Will you repeat every one of the entries below word for word, leaving the pictures out?

--- BEGIN EXTRACTED RECORDS ---

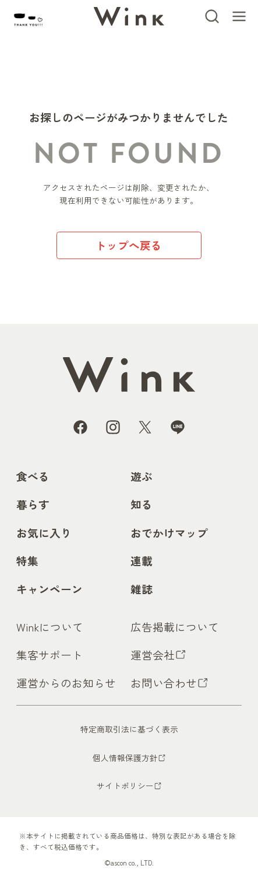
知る (141, 504)
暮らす (33, 504)
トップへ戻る (129, 245)
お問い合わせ (163, 682)
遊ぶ (141, 476)
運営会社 (152, 654)
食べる (33, 476)
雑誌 (141, 588)
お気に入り (44, 532)
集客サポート (49, 654)
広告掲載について (174, 626)
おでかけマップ (169, 532)
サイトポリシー (125, 785)
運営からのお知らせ (66, 682)
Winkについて (49, 626)
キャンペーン (49, 588)
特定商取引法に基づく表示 (129, 729)
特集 (27, 560)
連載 (141, 560)
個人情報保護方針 (125, 757)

--- END EXTRACTED RECORDS ---

• **ANSWER FOR THE TASK**
知る (141, 504)
暮らす (33, 504)
トップへ戻る (129, 245)
お問い合わせ (163, 682)
遊ぶ (141, 476)
運営会社 (152, 654)
食べる (33, 476)
雑誌 (141, 588)
お気に入り (44, 532)
集客サポート (49, 654)
広告掲載について (174, 626)
おでかけマップ (169, 532)
サイトポリシー (125, 785)
運営からのお知らせ (66, 682)
Winkについて (49, 626)
キャンペーン (49, 588)
特定商取引法に基づく表示 (129, 729)
特集 (27, 560)
連載 (141, 560)
個人情報保護方針 (125, 757)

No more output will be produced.